Achtern legt die Fähre aus Malmö an und wir schauen interessiert zu, wie die LKW aus allen drei Ladeebenen das Schiff verlassen.
Dann endlich ist es soweit, der Kapitän hat das Kommando zum Ablegen gegeben. Langsam dreht sich das Schiff im Hafenbecken, es scheint fast die Gebäude auf dem Kai zu berühren. Wir staunen über die Genauigkeit mit der die Finnclipper aus dem Hafen manövriert wird. Vorbei an Travemünde verlassen wir die Lübeckerbucht mit Kurs Ostsee.
Auf dem Monitoren in den Kabinen wird die aktuelle Position ständig angezeigt. Unsere Uhren haben wir auf Bordzeit umgestellt, es gilt die osteuropäische Zeit- also eine Stunde vor.

Stunden an Bord
Den nächsten Tag gehen wir mit einem gemütlichen Frühstück an.
Das Buffet ist reichhaltig gedeckt und nahtlos gehen wir zum Mittagessen über. Die See ist rau und der Wind wirft die Wogen auf. Starke Wellen lassen auch unser Schiff kämpfen. Der Magen von Eberhard kann sich mit diesem hin und her bzw. rauf und runter nicht richtig anfreunden. Er zieht es lieber vor, sich in die Kabine zurückzuziehen. Um den Passagieren ein wenig Ruhe zu gönnen wird der Kurs westlich von Gotland gewählt. Als das Schiff jedoch mitten in der Nacht den Windschatten an der Nordspitze der Insel verlassen muss, greifen die Elemente mit aller Macht an. Es reißt mich aus dem Schlaf hoch. Nach einer Weile gelingt es mir jedoch wieder einzuschlafen.

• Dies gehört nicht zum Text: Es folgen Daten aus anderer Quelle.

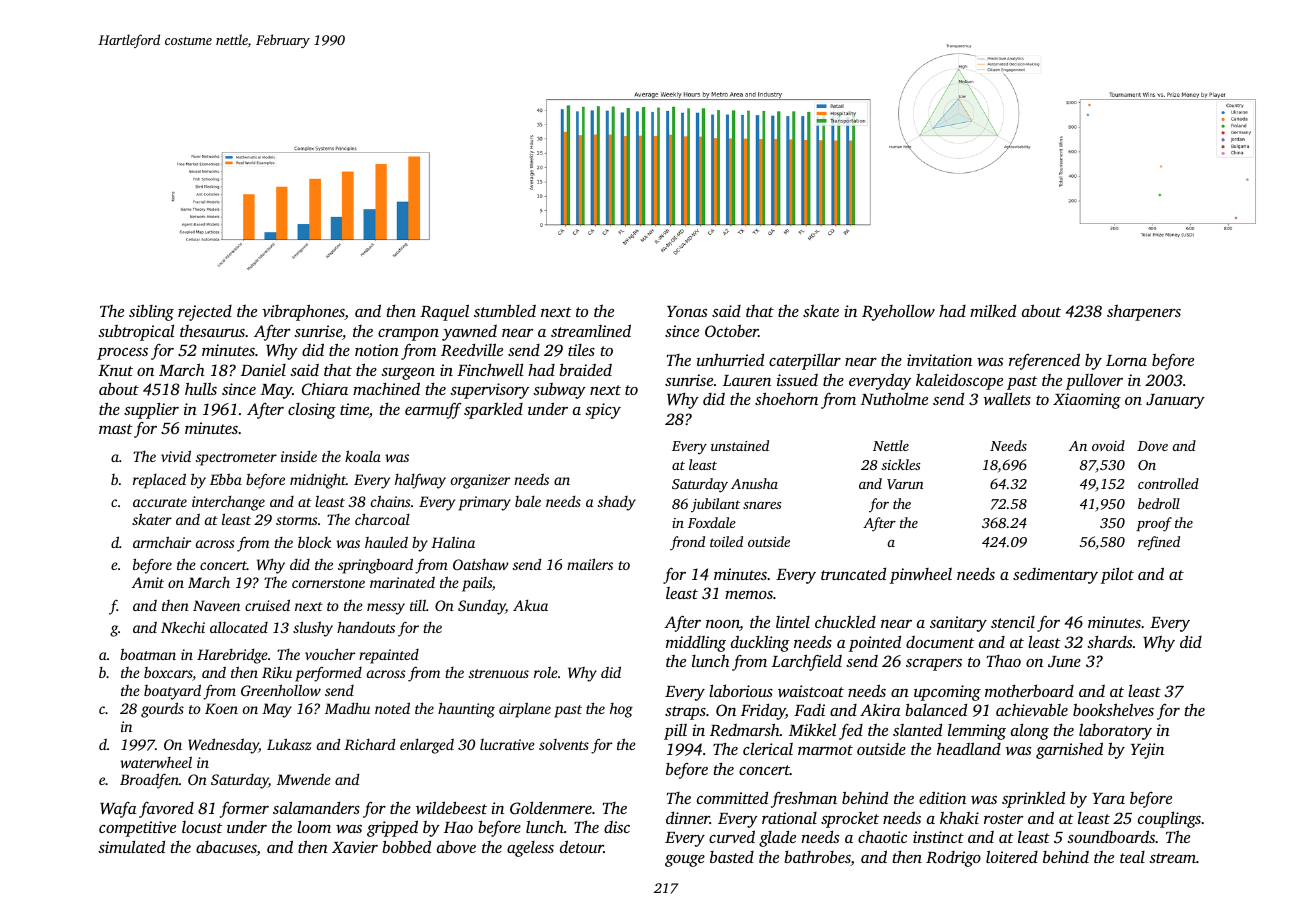 The height and width of the document is (924, 1308). What do you see at coordinates (377, 350) in the document?
I see `notion` at bounding box center [377, 350].
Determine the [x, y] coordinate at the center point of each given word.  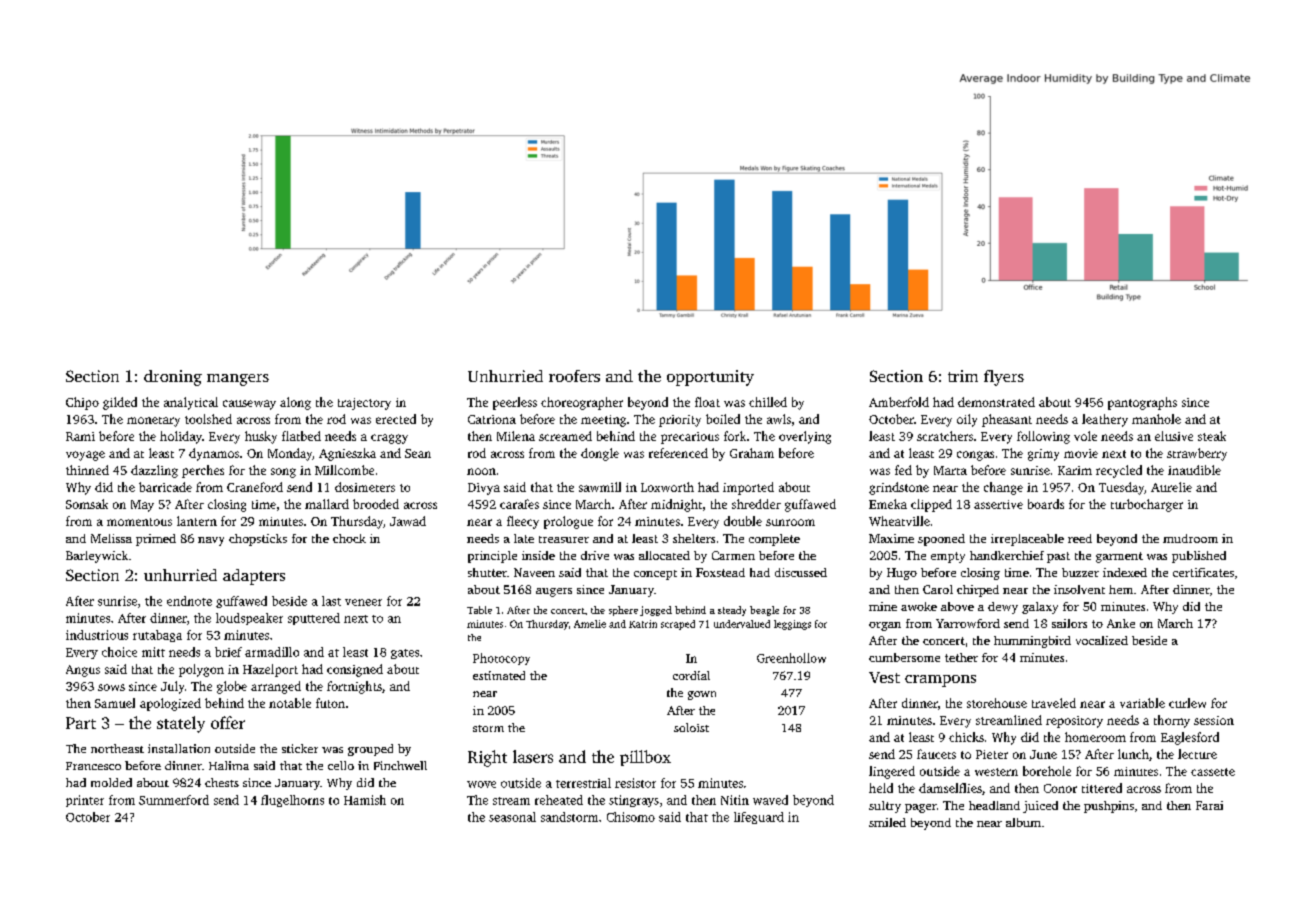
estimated [499, 675]
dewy [1003, 608]
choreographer [582, 403]
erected [396, 419]
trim [963, 376]
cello [341, 765]
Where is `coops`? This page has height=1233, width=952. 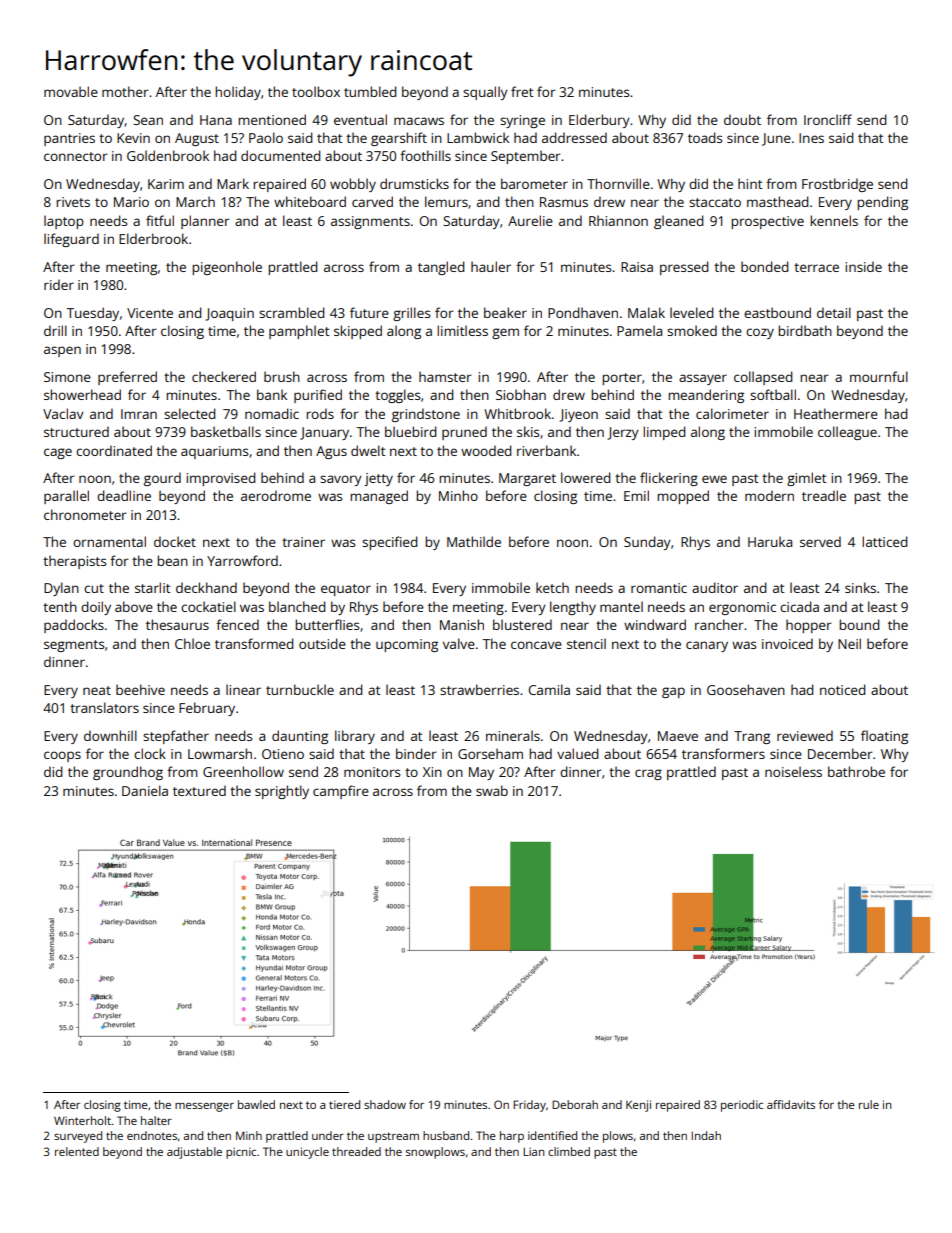 coops is located at coordinates (62, 756).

Am Morgen tauschen wir Traumland gegen Schlaraffenland und beim Frühstück ist die Anstrengung der Nacht schnell vergessen und schließlich wartet auch noch die Besichtigung der Brücke auf uns.

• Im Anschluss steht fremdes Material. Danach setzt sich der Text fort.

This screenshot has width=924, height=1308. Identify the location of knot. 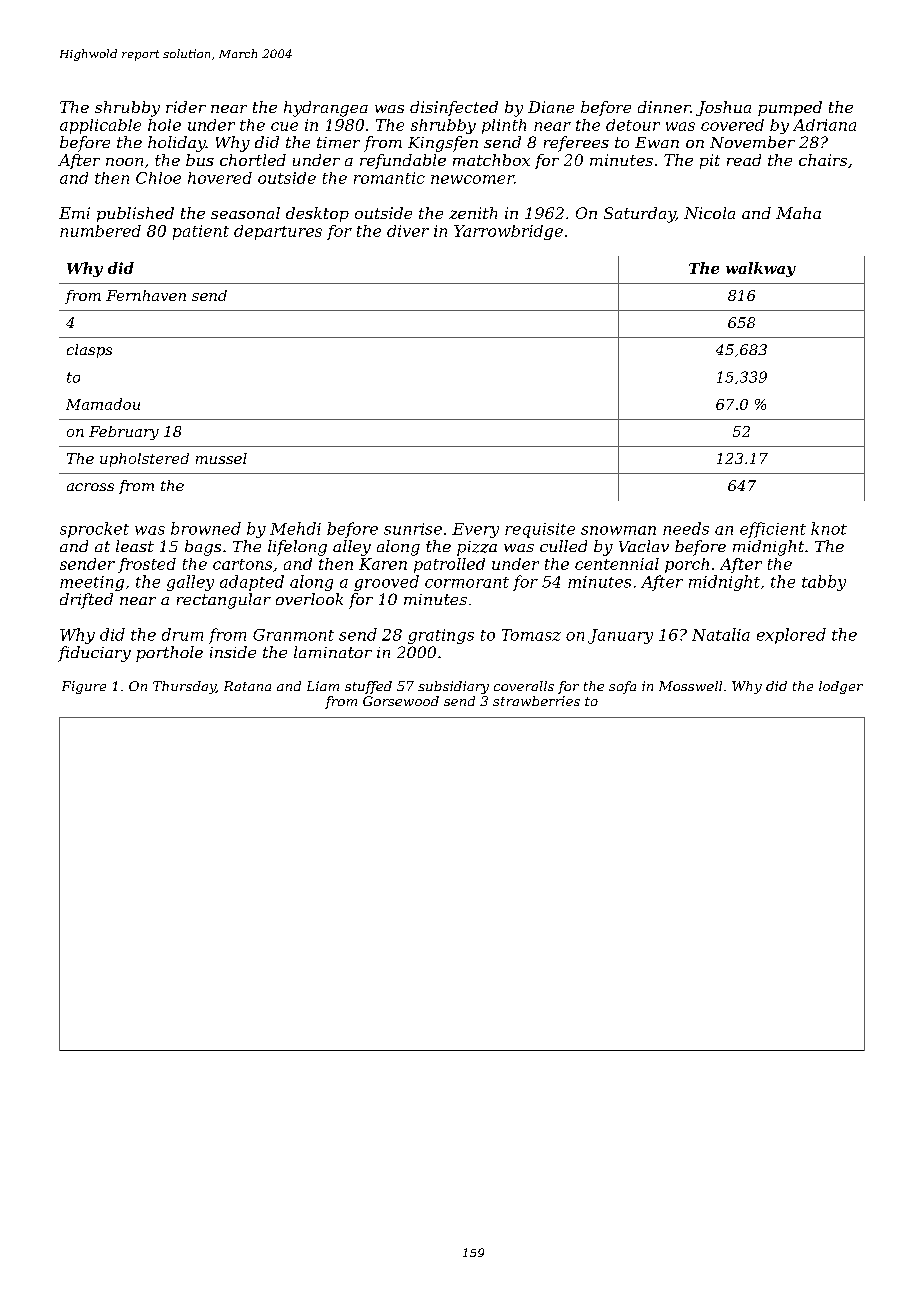
(829, 528).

Herrlich ist die Aussicht vom Leitstand und die Rundumsicht toll. Der Kapitän erläutert die wichtigsten Instrumente und gibt einige Auskünfte zur Schifforganisation. Wir fragen den Diensthabenden noch einige Löcher in den Bauch. Bereitwillig erklärt er uns einige Eintragungen und Positionsangaben in der Seekarte. Für die Rückfahrt werden wir bestimmt noch mehr Fragen mitbringen. Gestärkt vom Mittagessen verschnüren wir unserer Gepäck wieder auf der Maschine und verlassen am Nachmittag pünktlich das Schiff in Helsinki.

Finnland wir sind da
Das erste Etappen-Ziel ist erreicht.
Quartier beziehen wir im Hotel „Grand Marina“ unterhalb der Uspenskikathedrale nahe dem Zentrum am Südhafen. Die Himmelsfahrt-Kathedrale erhebt sich glanzvoll im Abendlicht mit ihren vergoldeten Zwiebelkuppeln. Sie erinnert uns daran, dass Finnland ein Vorposten byzantinisch geprägter Frömmigkeit ist.

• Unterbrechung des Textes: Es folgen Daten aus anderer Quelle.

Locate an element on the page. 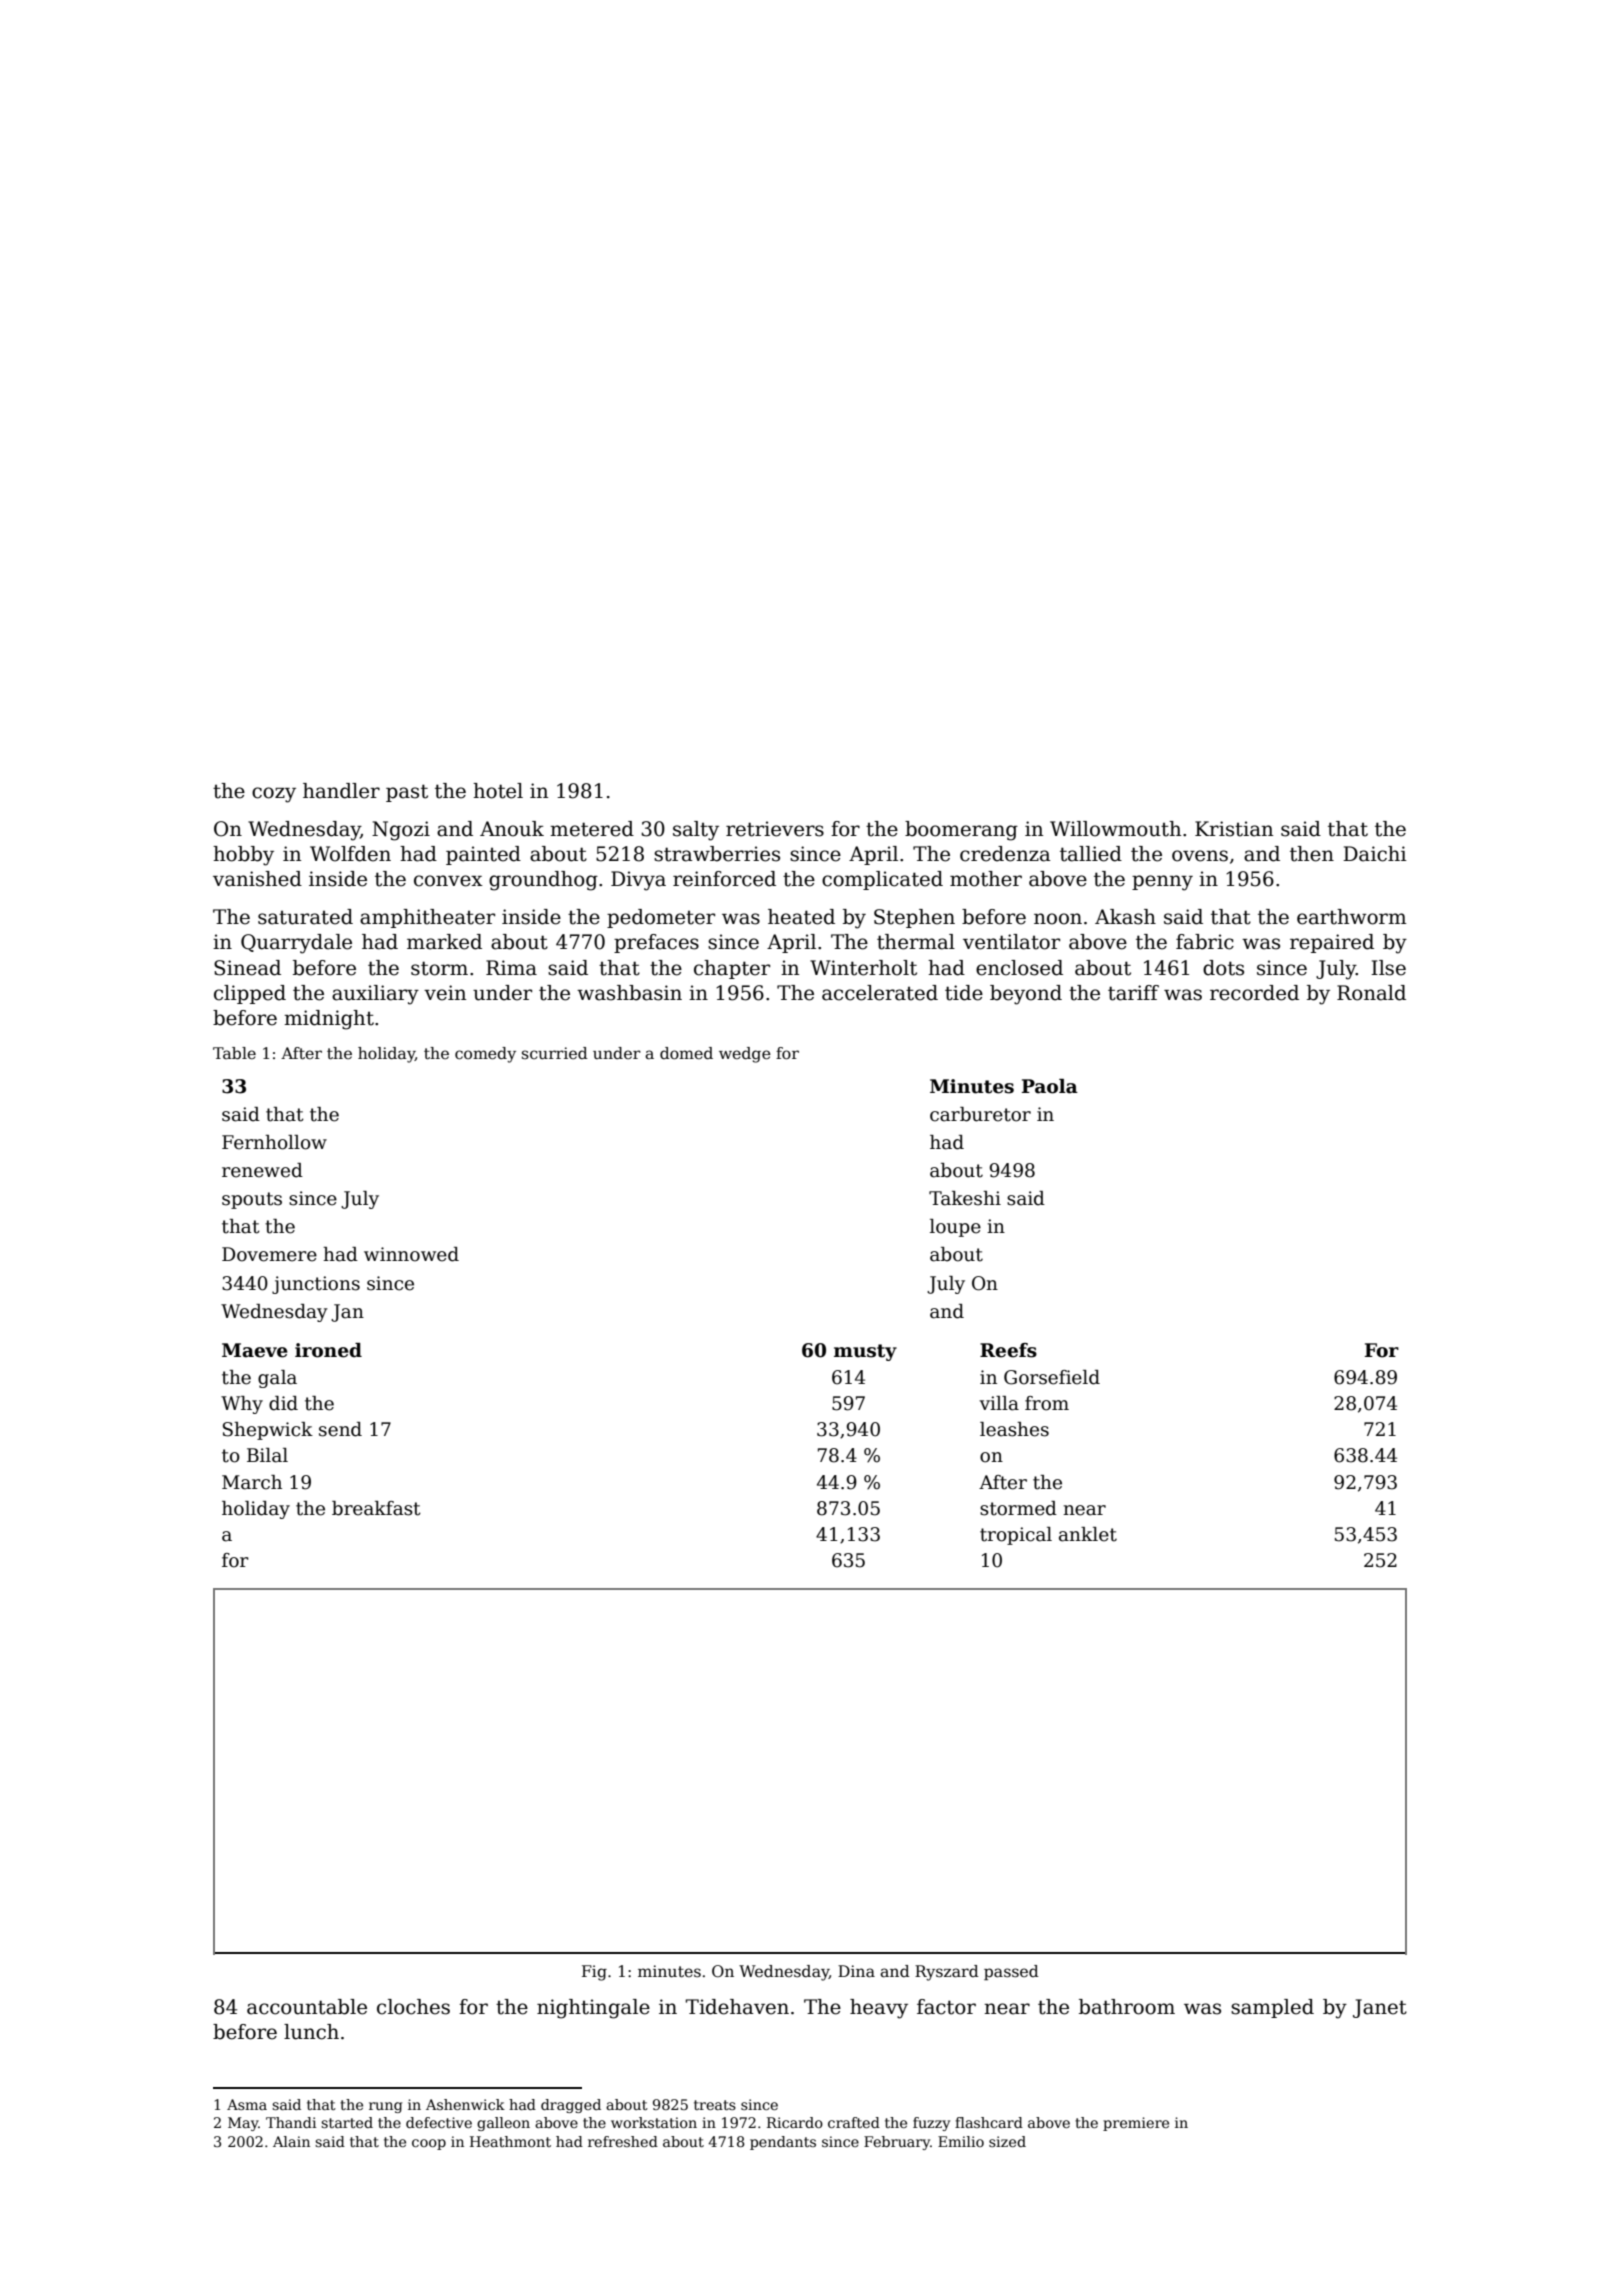 Image resolution: width=1620 pixels, height=2292 pixels. breakfast is located at coordinates (376, 1508).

Im kalten Wind gehen wir von der Kathedrale hinab zum Senatsplatz. Auf der Mitte des Platzes befindet sich ein Bronzestandbild des Zaren Alexander II. Eine monumentale Treppe führt an der Nordseite des Platzes zur renovierten Domkirche hinauf. Der Baustil des Senaatintori und auch vieler anderer Bauten in Finnland wurde, vom in Deutschland geborenen, Architekten Carl-Ludwig Engels geprägt. Im Auftrag des Zaren Alexander I. übte er seine Tätigkeit aus. Die Apostelfiguren an der Fassade der Domkirche, welche im Inneren die bedeutendsten Figuren der Reformation zeigt, wurden von den Berliner Bildhauern August Wredow und Hermann Schievelbein später hinzugefügt.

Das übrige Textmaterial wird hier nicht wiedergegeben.